Sanyasi-Samsari is a 1942 Indian Tamil-language film directed by M. Krishnaratnam. Sanyasi and Samsari are two separate films packaged into one and released together.

== Plot ==
- Sanyasi
It is a story of a crook who is also a robber. He sets his eyes on a beautiful woman, Seetha who is Rajaram's wife. Rajaram seeks financial help from the crook to educate his son. The crook abducts Seetha but Seetha is saved by another woman. The rest of the story is how the problems are eventually solved.
- Samsari
A native doctor is of the firm belief that native Indian medicine is the best. He wants to get a groom for the elder of his two daughters, Gunavathi and Gowri. He wants the groom to be a good native physician. He finds one, Kulapathi, who is also qualified in western medicine. The native doctor's brother-in-law claims his right to marry Gunavathi. So the native doctor sets a condition saying whoever finds the old system of medicine called Muppu can marry his daughter.

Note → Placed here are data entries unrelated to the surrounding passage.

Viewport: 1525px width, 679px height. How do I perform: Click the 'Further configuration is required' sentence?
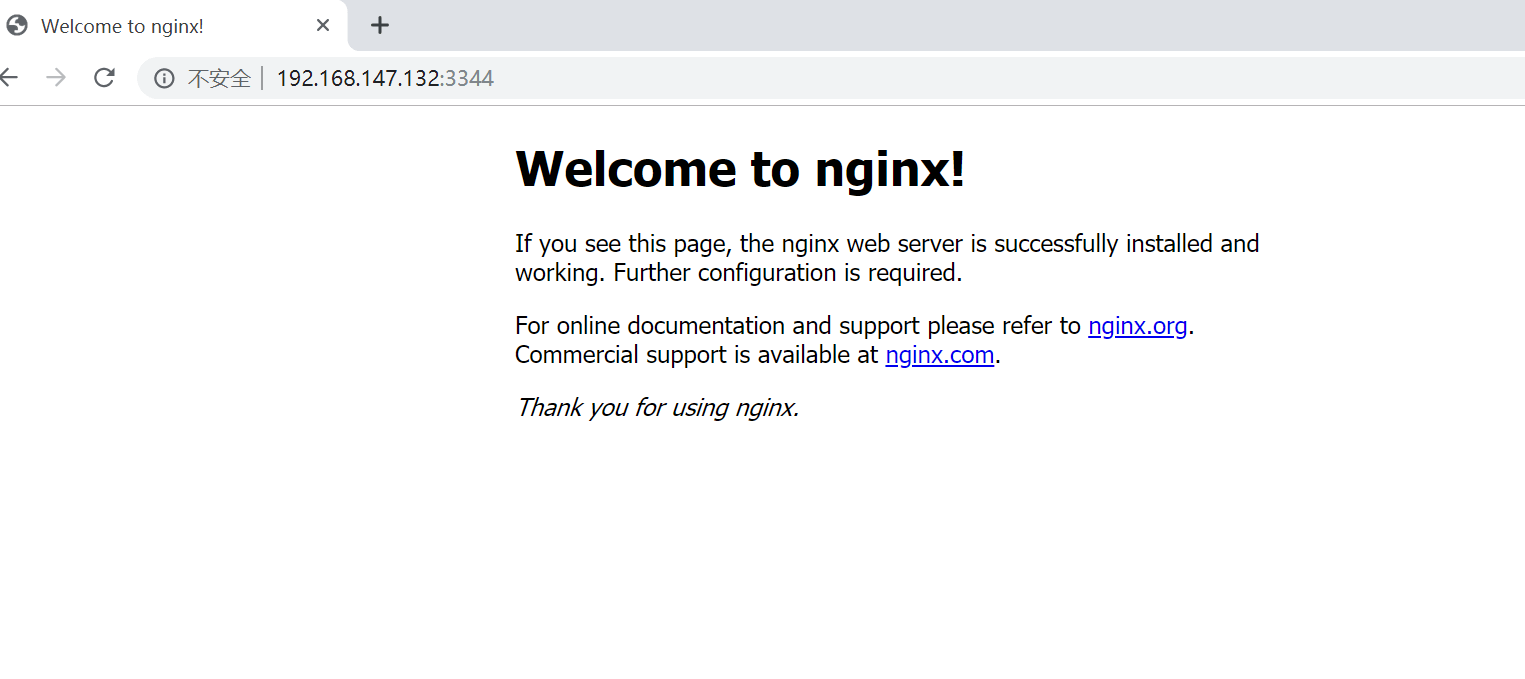pos(787,273)
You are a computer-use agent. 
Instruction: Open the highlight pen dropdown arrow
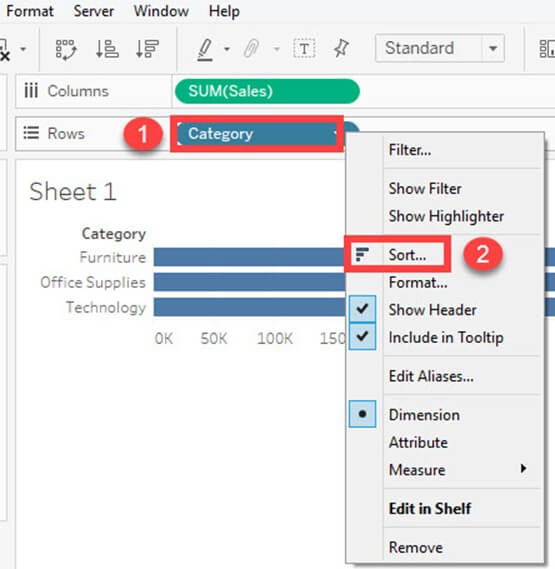(227, 49)
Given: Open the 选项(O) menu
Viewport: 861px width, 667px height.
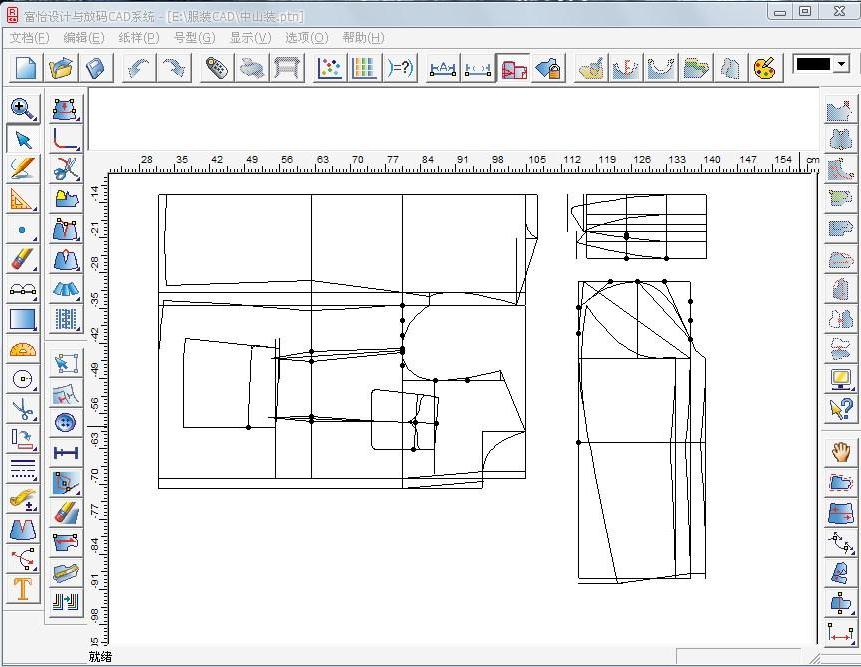Looking at the screenshot, I should pos(306,38).
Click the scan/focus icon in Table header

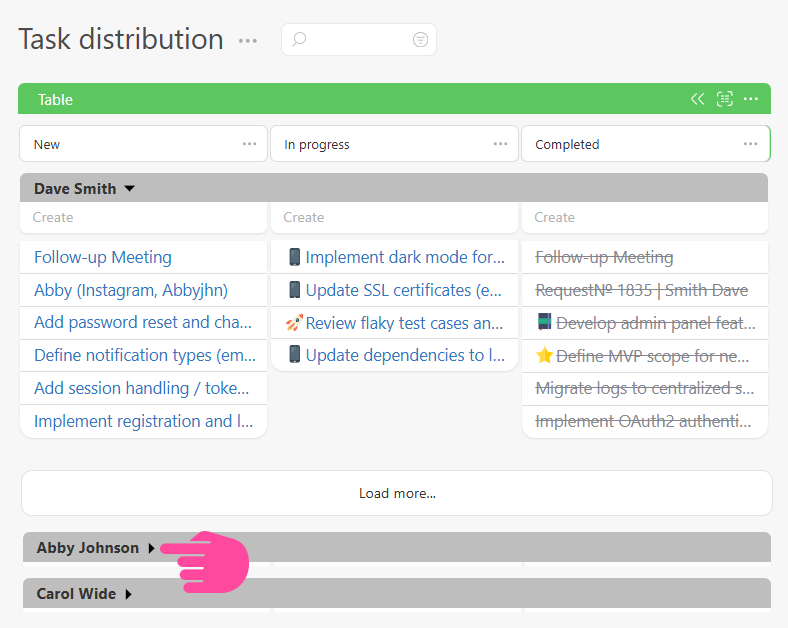point(725,99)
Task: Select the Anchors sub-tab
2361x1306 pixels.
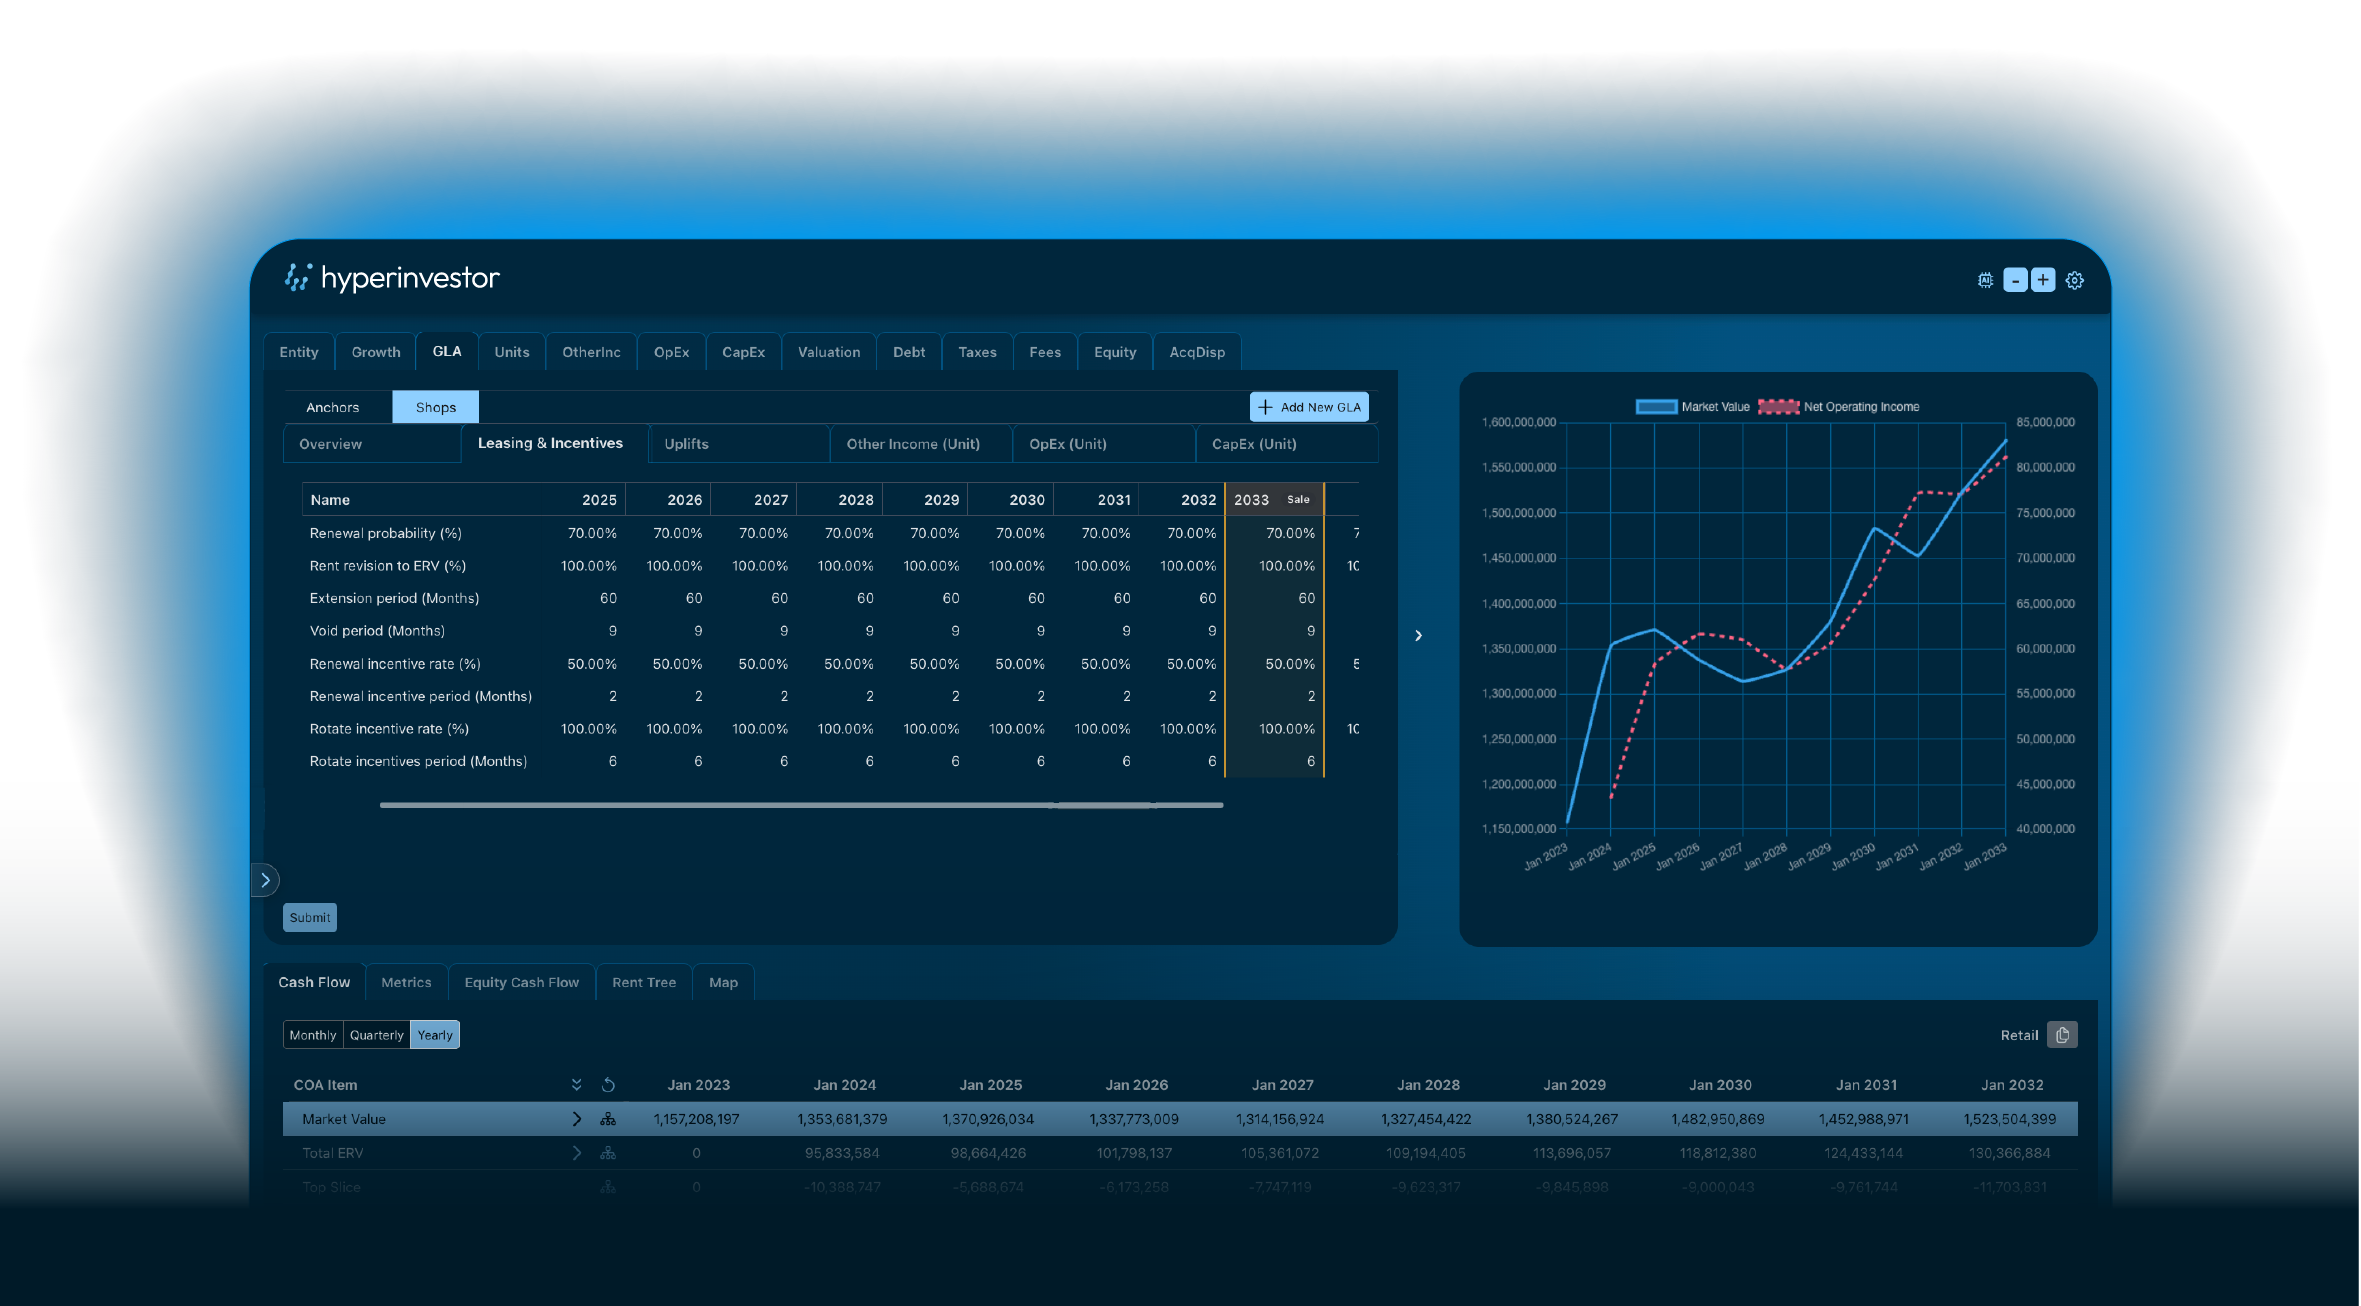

The B-I-L steals the document from the native doctor but the younger daughter Gowri takes it back. How the problem is solved forms the rest of the story.

== Cast ==
Credits adapted from The Hindu.

- Sanyasi
- P. A. Kumar
- P. G. Venkatesan
- M. L. Pathi
- C. S. D.Singh
- Kottapuli Jayaram
- P. S. Gnanam
- P. R. Mangalam
- T. S. Jaya
- Loose Arumugam
- Master Thangavel
- M. V. Swaminathan
- Kumari Selva

- Samsari
- Gavai Sathasivam
- P. T. Ram
- Puthukottai S. Rukmani
- Vikatakavi Mariyappa
- T. K. Ranjitham
- K. Varalakshmi
- K. Rajalakshmi
- T. A. Rajeswari
- M. Natanam
- T. S. Lokanathan
- P. S. B. Thondaiman

== Production ==
The film was produced by Jupiter Films, a company that was based in Pudukkottai. During the early decades it was a trend to package two or more films into one and release together. In 1939, five different comedy films were packaged into one and released under the title Sirikkadhe.

== Soundtrack ==
Sanyasi: Music was composed by M. S. Gnanam
Samsari: Music was composed by Nataraja Achari

== Reception ==
The films fared well at the box office and remembered for the "pleasing music and good acting by the veterans."